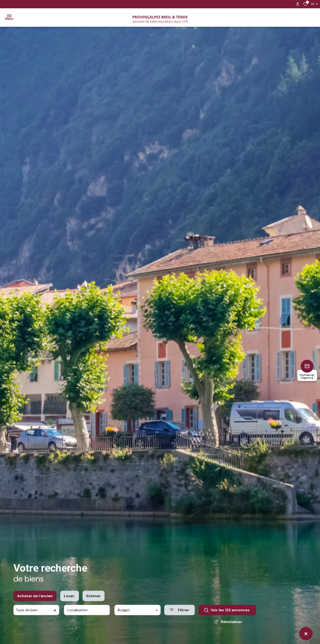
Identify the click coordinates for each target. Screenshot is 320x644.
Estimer (94, 601)
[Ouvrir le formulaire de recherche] (180, 616)
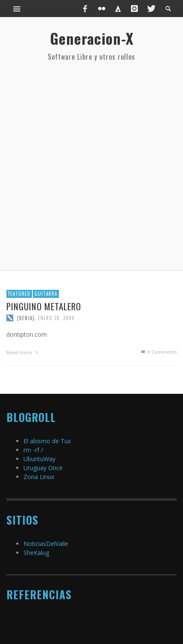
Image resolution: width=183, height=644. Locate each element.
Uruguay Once (43, 468)
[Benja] (26, 318)
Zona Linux (39, 477)
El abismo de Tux (47, 441)
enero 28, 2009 (56, 318)
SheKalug (36, 552)
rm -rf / (33, 450)
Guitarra (46, 294)
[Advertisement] (91, 166)
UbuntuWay (39, 459)
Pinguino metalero (44, 306)
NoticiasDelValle (46, 543)
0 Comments (158, 352)
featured (19, 294)
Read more (23, 352)
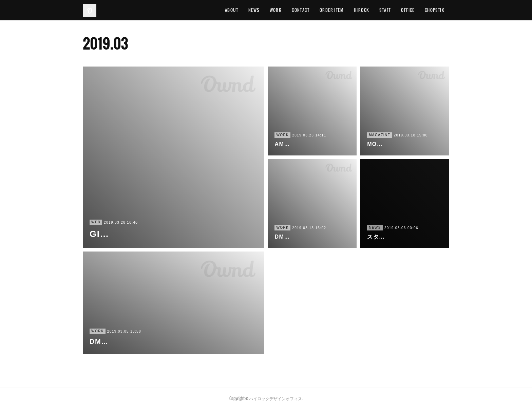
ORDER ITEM (331, 10)
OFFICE (407, 10)
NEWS (254, 10)
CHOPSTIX (434, 10)
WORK (276, 10)
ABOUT (231, 10)
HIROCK (361, 10)
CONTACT (301, 10)
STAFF (385, 10)
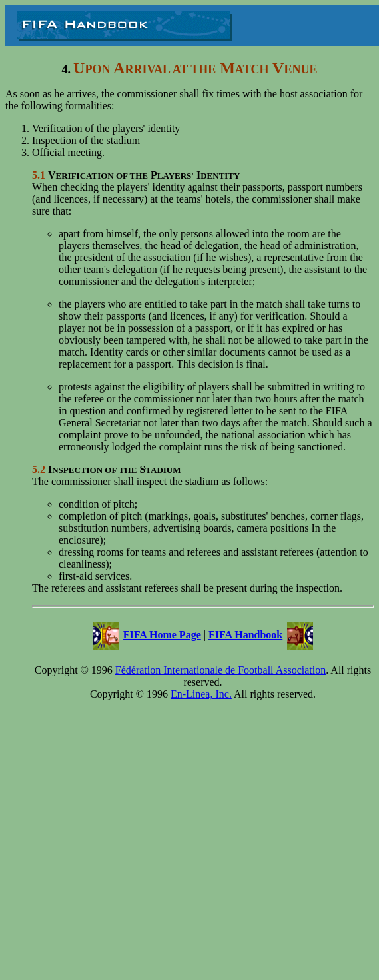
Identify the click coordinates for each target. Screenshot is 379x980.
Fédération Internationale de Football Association (220, 670)
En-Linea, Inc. (201, 694)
· · · · ·
Return each line from the entries above that contains the string "coordinates".

Identify the click coordinates for each target. Screenshot is 320x644.
Identify the click coordinates for each target. Screenshot is 379x980.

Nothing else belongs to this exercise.